North Street, Newry, County Down

North Street, Newry, County Down
North Street, Newry, County Down

Monday, 31 March 2014

Hellfire Clubs and other things


Samuel Hayes became famous through the publication of his book “ A practical Treatise on planting and the management of woods and coppices ” in 1794. He is to Irish Forestry as Sigmund Freud is to psychiatry, or Robert Boyle to chemistry.
Hayes made several journeys through the English countryside and was a very experienced planter himself before he produced his book  – encouraged as he tells us by  “ several respectable members of the Dublin Society” now the Royal Dublin Society. He was quite literally learning and getting ideas from the great English estates before he began planting his own estate of Hayesville, in County Wicklow. He was often critical of the estates he saw, but he gave great praise too where he thought it was deserved.
It was on one of these trips in the summer of 1769 that he visited the estate of Lord Le Despencer, West Wycombe House, at High Wycombe in Buckinghamshire.

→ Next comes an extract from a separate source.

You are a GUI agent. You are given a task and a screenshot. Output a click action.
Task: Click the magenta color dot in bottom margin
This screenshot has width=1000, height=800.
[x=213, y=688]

In a journal he kept of these trips he describes the estate in detail. He admired it because it was open to view to the traveller, unlike many which were closely walled and hidden away from public view. These he thought too selfish. He commented favourably on the HaHa around the gardens which was in one part planted with small ships cannon which when fired towards the surrounding hills echoed like thunder. He did not comment so kindly on a small vessel carefully rigged and situated on a lake considering it too much of a sea vessel to give pleasure.  The carefully planned stable yard met with his approval and he was intrigued by a little shepherd’s house in the Park with wheels under it. This he was told was called a Rambler and could be used to drive to any pleasant spot. It held twenty persons and two servants and made a pretty object wherever placed.   Most of all he was delighted by a very striking object - a mausoleum on a hill, a six sided building with arches and pilasters richly ornamented, in full view of the traveller and beside a solitary church, the Church of St. Lawrence.
It is hard to believe that Hayes was unaware, or if he was aware he deliberately didn’t mention the fact, that Lord Le Despencer was better known by another name, that of Sir Francis Dashwood, nor does he mention ever meeting him in person. Francis Dashwood was a notorious rake, who was descended from what were then known as Turkish merchants – one who traded with the Ottoman Empire. He travelled widely bringing back ideas and artefacts to West Wycombe House. He has been described as an unashamed libertine who dedicated his life to the worship of the old gods such as Bacchus and Ariadne. Close by,  Medmenham Abbey, a disused twelfth century Cistercian monastery, was the meeting place of “The Order of the Friars of St. Francis of Wycombe.” This was one of several secret societies founded by Dashwood, also known as the Hell Fire Club.  The St. Francis referred to was Francis Dashwood himself. There were reports, possibly exaggerated, of orgies and black masses. Later, when the Abbey was accidentally burnt down, the society met in the nearby Hellfire Caves which had been artificially excavated by Sir Francis from the local quarries. He also changed the interior of the church of St Lawrence to resemble an Egyptian temple, and placed on the top of the capped tower a golden ball, 80 feet above the ground, measuring 7 feet across, which had a trapdoor and accommodated 3-4 people. The six-sided cabalistic mausoleum became a resting place for his friends. He was buried here in 1781 in the family vault of St Lawrence’s Church.
Hayes returned after his journeys to his home in Co Wicklow, Hayesville, and changed its name to Avondale – a name subsequently to become famous as the home of Charles Stewart Parnell. He planted the estate with such enterprise and dedication that its grandeur lives for us still. Then he left his knowledge and expertise distilled for us in his book. Though the original trees he planted have long since fallen, their descendants remain. It is fitting that Avondale should now be the home of Coillte- the headquarters of Irish forestry.  The Massy estate, near Dublin, also belongs to Coillte. Here the woods are overlooked by another Hellfire Club situated in the Dublin mountains.
Was there, perhaps, another side to Samuel Hayes? One that we know nothing about? Or was he so focussed on trees and estates and their management and his other great interest, that of architecture, that indeed he saw nothing else?